Besides, we already get plenty of protein. The Australian Dietary Guidelines recommends getting between 15 percent and 35 percent of your daily calories from protein. Just 10 percent—that's around 46 g of protein per day for women—would be enough to meet the Recommended Daily Allowance (RDA) and prevent deficiencies, and CDC data shows that we tend to get closer to 16 percent.
And yet, Katz says, certain types of people can benefit from greater protein intake. After all, we all have different bodies with individual nutritional needs, so no single protein guideline will fit all.
The best protein sources, he says, are eggs, fish, poultry, and small amounts of lean, grass-fed meats (a few four-ounce servings a week), along with beans, soy, and lentils combined with nuts and seeds or rice and grains. In other words, don't be tempted to pile on the bacon.
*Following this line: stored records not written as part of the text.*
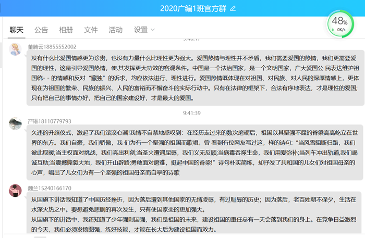The height and width of the screenshot is (238, 365).
Task: Open the 48% speed monitor widget
Action: pos(339,23)
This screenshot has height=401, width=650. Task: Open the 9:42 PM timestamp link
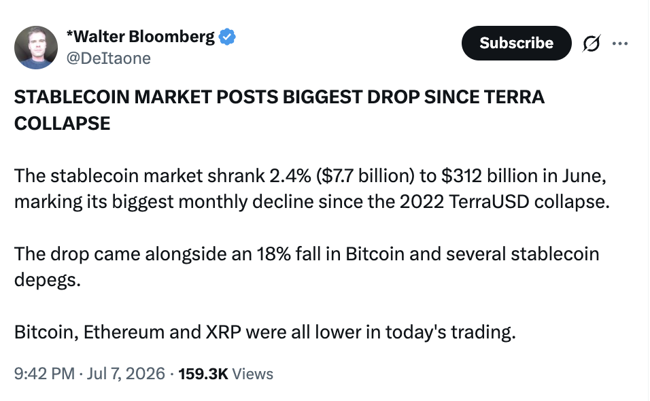point(44,374)
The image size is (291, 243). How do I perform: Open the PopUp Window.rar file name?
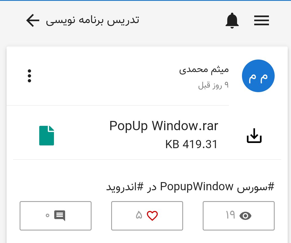click(x=164, y=126)
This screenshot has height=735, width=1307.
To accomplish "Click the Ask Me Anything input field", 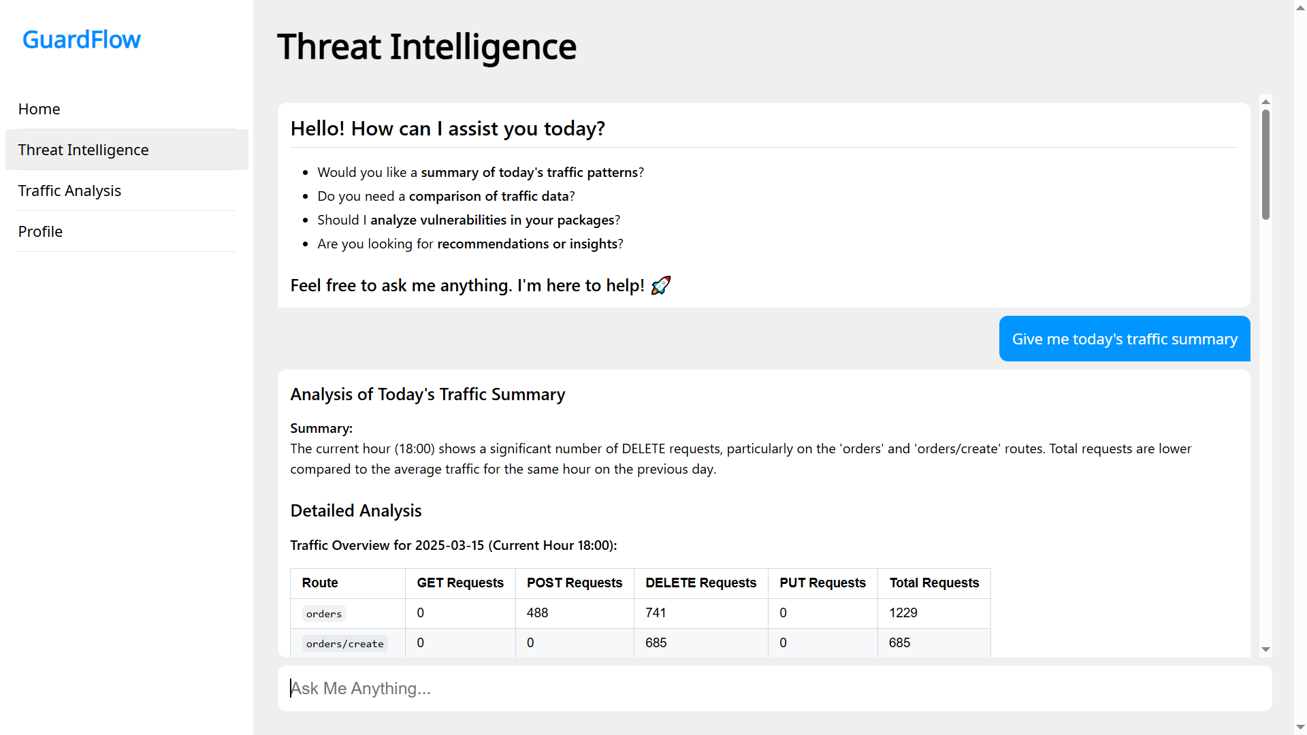I will click(x=774, y=688).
Although meat is certainly a high-quality protein—meaning it has the right distribution of amino acids for our body's needs—it brings along other "passengers" that are harmful, namely saturated fat, high total fat, cholesterol, and, depending how we cook it, possibly carcinogens.
Here are the four types of people Katz says may benefit from higher protein intake, which means getting a bigger proportion of calories from protein—not just piling extra protein onto your regular diet.
If you're doing a lot of resistance training or taxing endurance exercise, you're tearing down muscle tissue that needs to be repaired and rebuilt. "Protein is a source of essential amino acids that are the building blocks of the body's own proteins—and we can't make them. We get them from food or we don't get them at all," Katz explains. "And that's clearly detrimental."
People who are prone to weight gain
"There's a reasonable amount of evidence to suggest that higher protein, depending on where the protein comes from, may help with low-calorie compliance by providing satiety," says Dr Tom Rifai, regional medical director of metabolic health and weight management for the Henry Ford Health System in Detroit. That's because protein takes longer to digest, leaving us feeling fuller. It also stabilizes blood sugar, which has been shown to lower our desire to eat—helpful when trying to shed pounds.
"During weight loss, you want more protein to prevent hunger, enhance satiety, and minimize muscle loss, as long as there's some degree of physical activity." Legumes are a particularly great source of protein, as a 2014 study in the journal Obesity found that eating a daily serving of beans, chickpeas, lentils, or peas increases fullness, potentially improving weight management and weight loss.
People with a very sugary, carby, crappy diet
Anyone eating the typical American diet (think: bread, pasta, and snack packs) can benefit from shifting toward more high-quality protein, like egg whites, fish, and lean meat. "If you're getting a higher percentage of calories from protein, you're getting less of the other stuff, like added sugar and carbohydrates," says Katz.
In other words: "More tuna, fewer doughnuts." In a randomized trial known as the Optimal Macronutrient Intake Trial to Prevent Heart Disease (OmniHeart), people who replaced some carbohydrate with healthy protein (or healthy fat) saw lower blood pressure and lower levels of harmful LDL cholesterol than people on a higher-carbohydrate diet that was otherwise healthy.
People in middle age
Getting a little extra protein may be helpful after age 50 to counteract the inevitable muscle loss that comes with aging. "Older adults at risk of sarcopenia, the gradual loss of lean muscle mass, would benefit from more high-quality protein in their diet," says Katz. In a 2015 study from the University of Arkansas for Medical Sciences, adults ages 52 to 75 who doubled the recommended daily allowance were better at building muscle—and keeping muscle—after just four days. For people in this age group, who may already have high cholesterol or other cardiovascular risk factors, it's a good idea to grab extra protein from beans, seeds, whole grains, nuts, and fish instead of red meat, dairy products, and eggs, which are high in saturated fats.